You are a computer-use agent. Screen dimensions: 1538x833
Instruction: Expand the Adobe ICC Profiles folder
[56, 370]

--

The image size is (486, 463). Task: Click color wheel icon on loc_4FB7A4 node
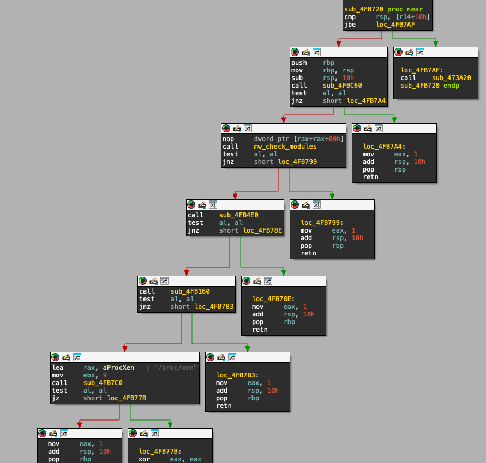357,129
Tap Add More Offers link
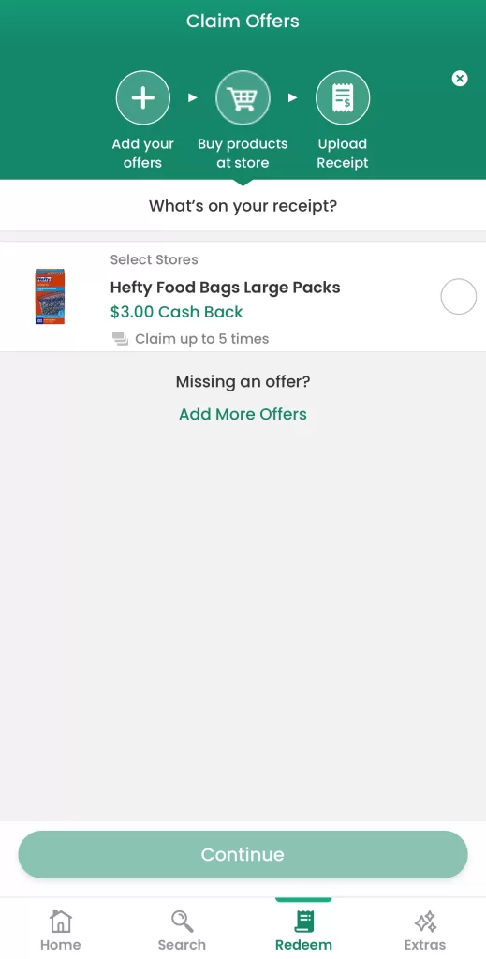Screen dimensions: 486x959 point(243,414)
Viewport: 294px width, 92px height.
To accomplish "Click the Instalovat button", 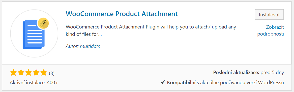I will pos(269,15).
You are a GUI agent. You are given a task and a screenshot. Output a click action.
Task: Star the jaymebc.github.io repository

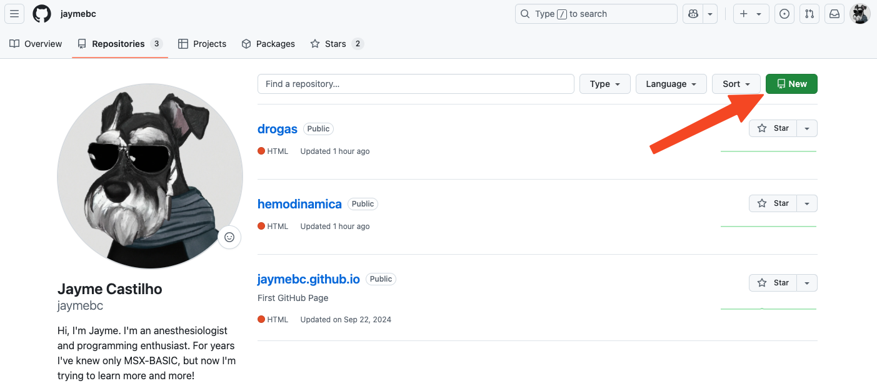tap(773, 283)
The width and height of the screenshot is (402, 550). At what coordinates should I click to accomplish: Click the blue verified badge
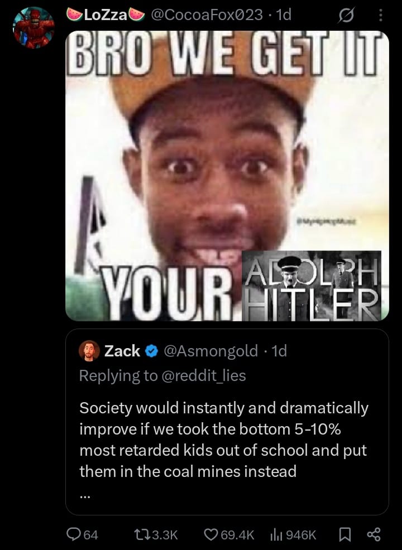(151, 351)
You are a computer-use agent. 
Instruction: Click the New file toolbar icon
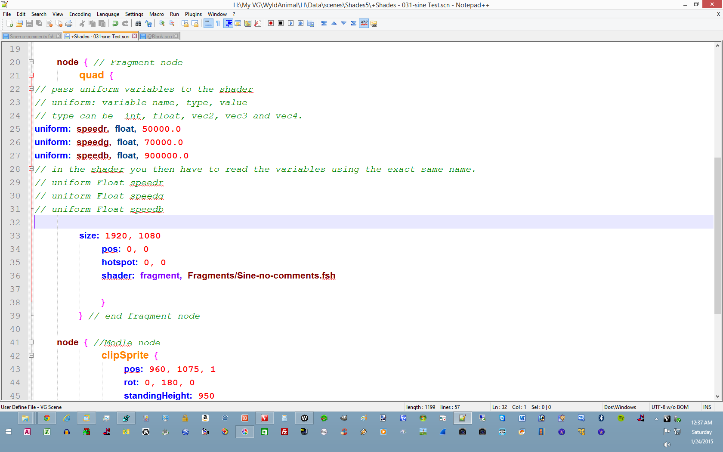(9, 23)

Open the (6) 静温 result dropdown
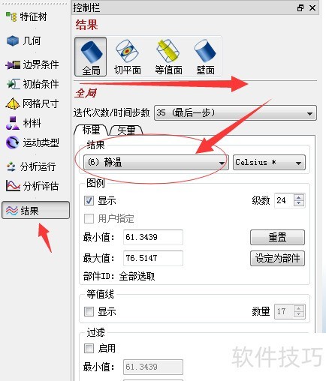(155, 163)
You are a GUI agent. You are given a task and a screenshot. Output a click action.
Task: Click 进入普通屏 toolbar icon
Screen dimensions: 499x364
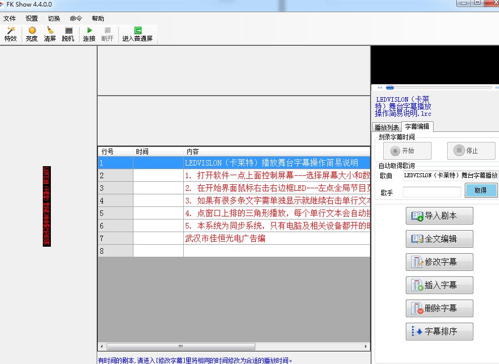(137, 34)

---

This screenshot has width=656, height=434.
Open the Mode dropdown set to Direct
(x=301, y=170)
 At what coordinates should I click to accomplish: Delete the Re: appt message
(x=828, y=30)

▸ HOW TO COMPLETE THIS TASK
Only a number is wanted here: the count of lines in the material above that contain "computer".

▸ EXPECTED ANSWER
2